Job A
Using the blog post about the Columbine anniversary, decide whether each statement agrees with it: (i) The writer will still honor interview commitments already made to journalists. (ii) The writer is at Columbine in the run-up to this anniversary. (iii) The writer plans to talk about the anniversary with people at the new office. Answer yes or no for each, and quote the words from the post that settle it.
Job B
Carry on the blog post about the Columbine anniversary, beginning right after its final sentence.

Document
It’s getting warm; the 20th anniversary is coming and tension around that is filling the ether that holds the social media universe suspended, more so than most anniversaries. I wake up feeling anxious. I cry at the drop of a hat. I am fraying at the edges. I can feel it. I’m not unraveling, but if something catches one of those loose edges…
I am realizing that I have done more media interviews than I should, so if you are a journalist coming to my blog to contact me for an interview, the answer is probably no. I can’t tell my story anymore right now. I cannot talk about how I feel about legislators who just don’t give two shits about keeping guns away from children and the places children learn or how ironic it is that these legislators are generally part of the “pro-life” party. At any rate, I’ll fulfill the obligations I’ve already made to journalists, and then I’m going into self-protection mode.
Also, this is the first time in many, many years that I have not been at Columbine leading up to the anniversary. On the one hand, I am grateful not to be literally surrounded by reminders. On the other, I miss being around people who “get it.” I am certainly not opening up this can of worms in my new office. It’s a mixed bag, being away.

Data block

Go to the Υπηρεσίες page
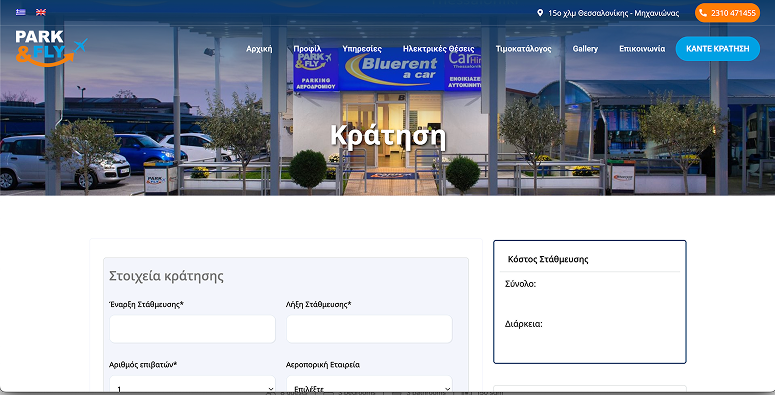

Final result A
(i) Yes: "I’ll fulfill the obligations I’ve already made to journalists"
(ii) No: "this is the first time in many, many years that I have not been at Columbine leading up to the anniversary"
(iii) No: "I am certainly not opening up this can of worms in my new office"

Final result B
In no way do I want this post to discourage my MCHS and MSD friends from reaching out to me. I know you’re struggling, especially MSD with everything going on. But I think it’s good for you to know that it’s OK to say I’m not OK. It’s OK to set boundaries. And sometimes we fray at the edges, but we don’t have to unravel every time.
Thank you, Paula, and may peace be with you as you continue YOUR healing journey.
Thanks, Ted. You, too.
Me too! Thanks for the French contact, it will maybe help me get through this by doing something positive. Sympathies to you about dealing with being away – I have felt that for 18 years. I have to be “there” every anniversary, hard as it is it would be worse to stay away. Surround yourself with those you love and who understand.
See you the 20th!
I want you to know how much I, as a parent, appreciate the connection you made with my daughter. I know that it helped with her journey. Take care of. yourself and be proud of that.
Thanks, Bee. Dev is a treasure.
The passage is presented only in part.